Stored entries

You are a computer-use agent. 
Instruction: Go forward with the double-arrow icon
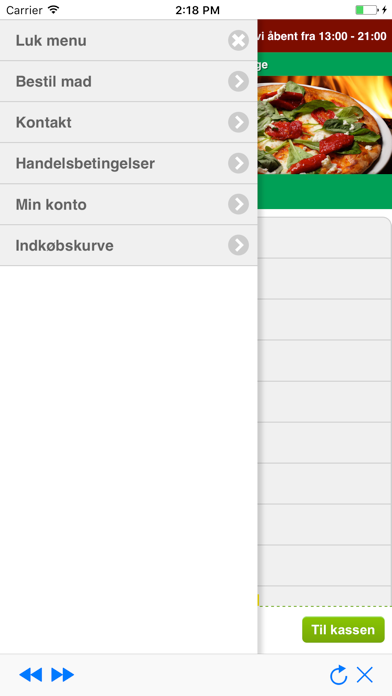point(63,675)
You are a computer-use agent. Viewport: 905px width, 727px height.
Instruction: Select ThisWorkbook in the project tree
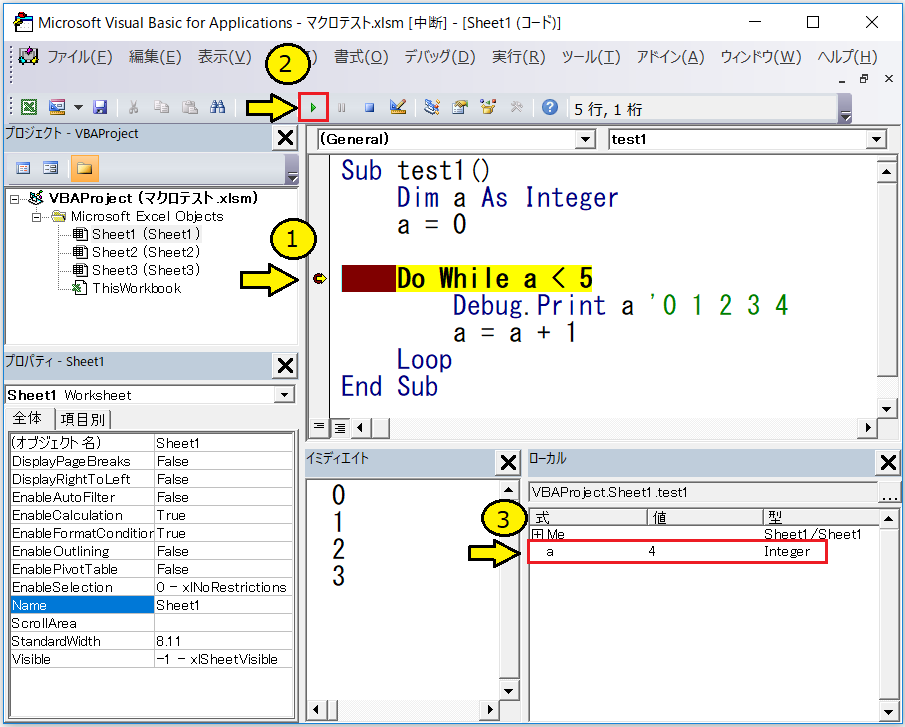136,288
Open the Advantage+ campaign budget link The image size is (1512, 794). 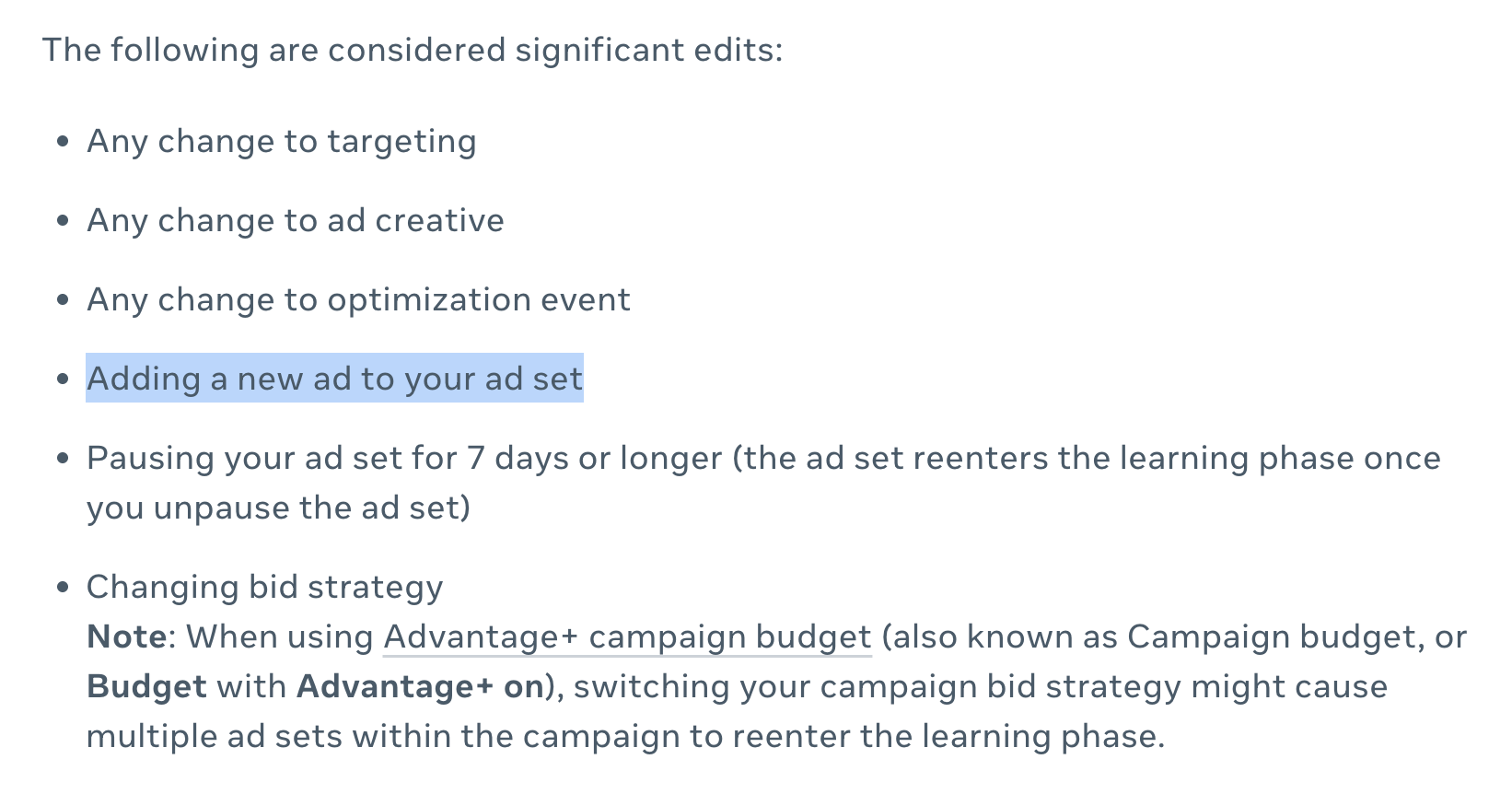point(626,637)
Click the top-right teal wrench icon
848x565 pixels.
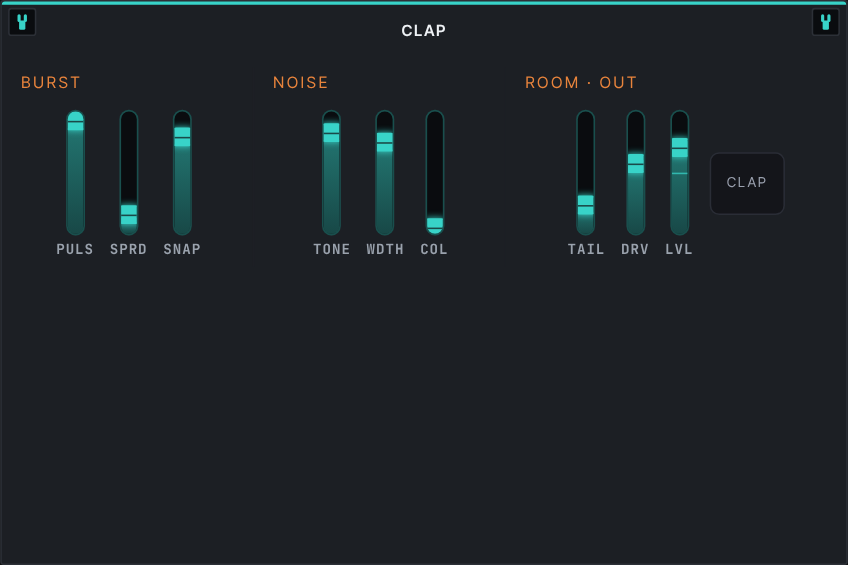(x=825, y=22)
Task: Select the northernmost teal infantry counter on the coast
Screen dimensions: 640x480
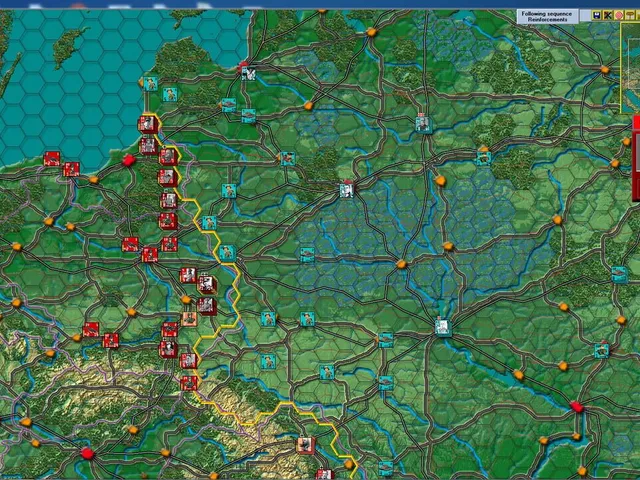Action: coord(150,83)
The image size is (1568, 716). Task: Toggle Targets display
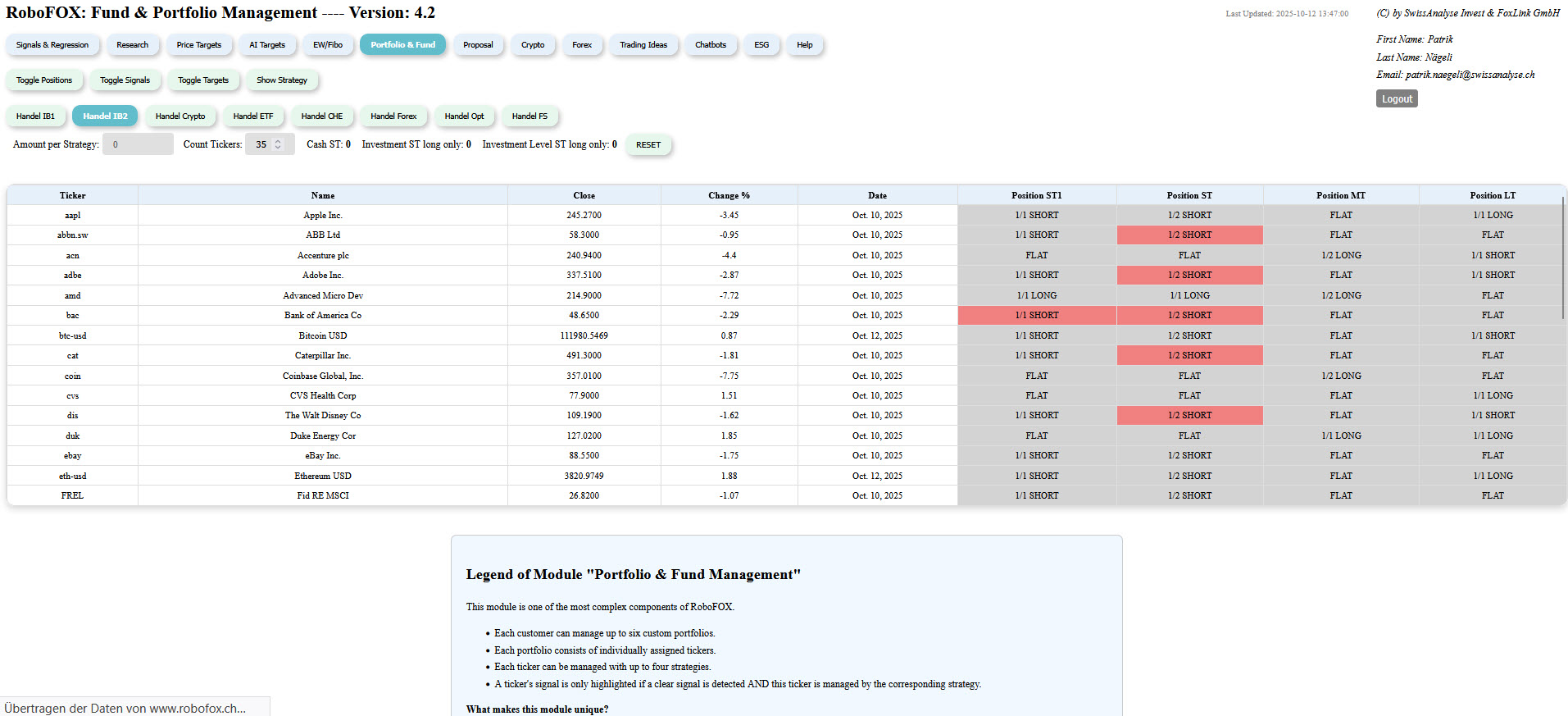click(203, 80)
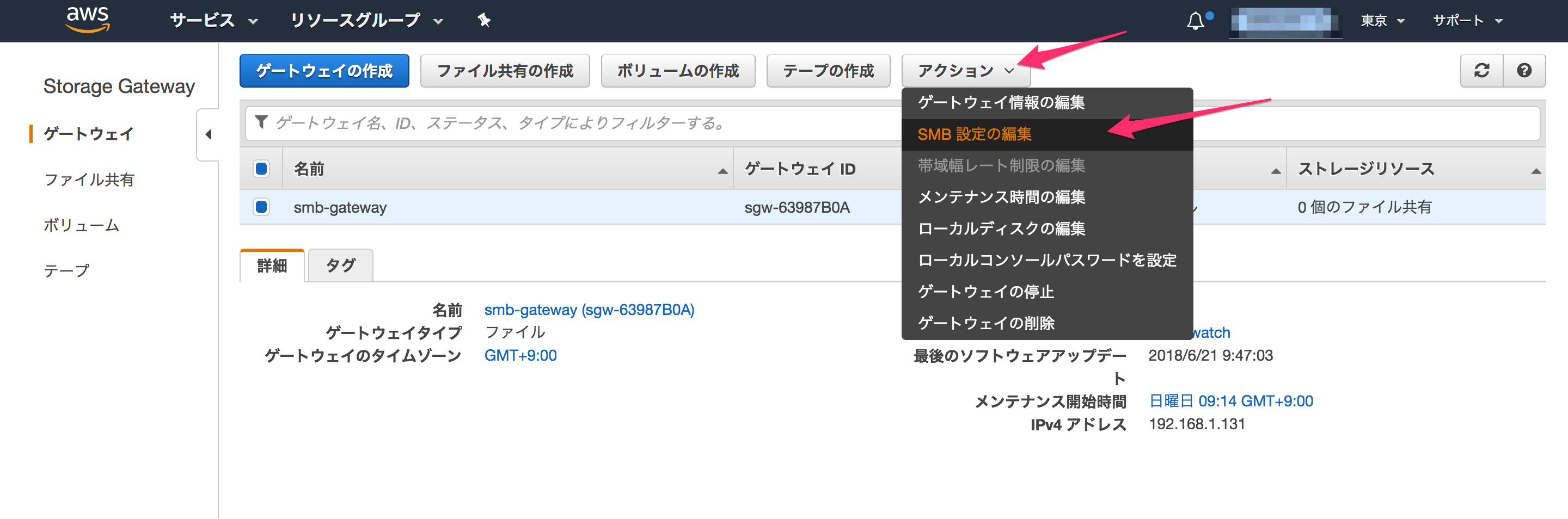Click the refresh icon above the gateway list
The image size is (1568, 519).
coord(1481,71)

▸ Aim of the exercise
None of the pictures belong in the result. Print exactly the lines from the one containing "848x565 pixels." through the final line of the entries.

▸ Answer for the task
848x565 pixels.
(x=825, y=22)
Task: Select the northernmost teal infantry counter on the coast
Screen dimensions: 640x480
Action: coord(150,83)
The image size is (1568, 716). Task: Toggle Targets display
click(203, 80)
Click the refresh icon above the gateway list
The image size is (1568, 519).
coord(1481,71)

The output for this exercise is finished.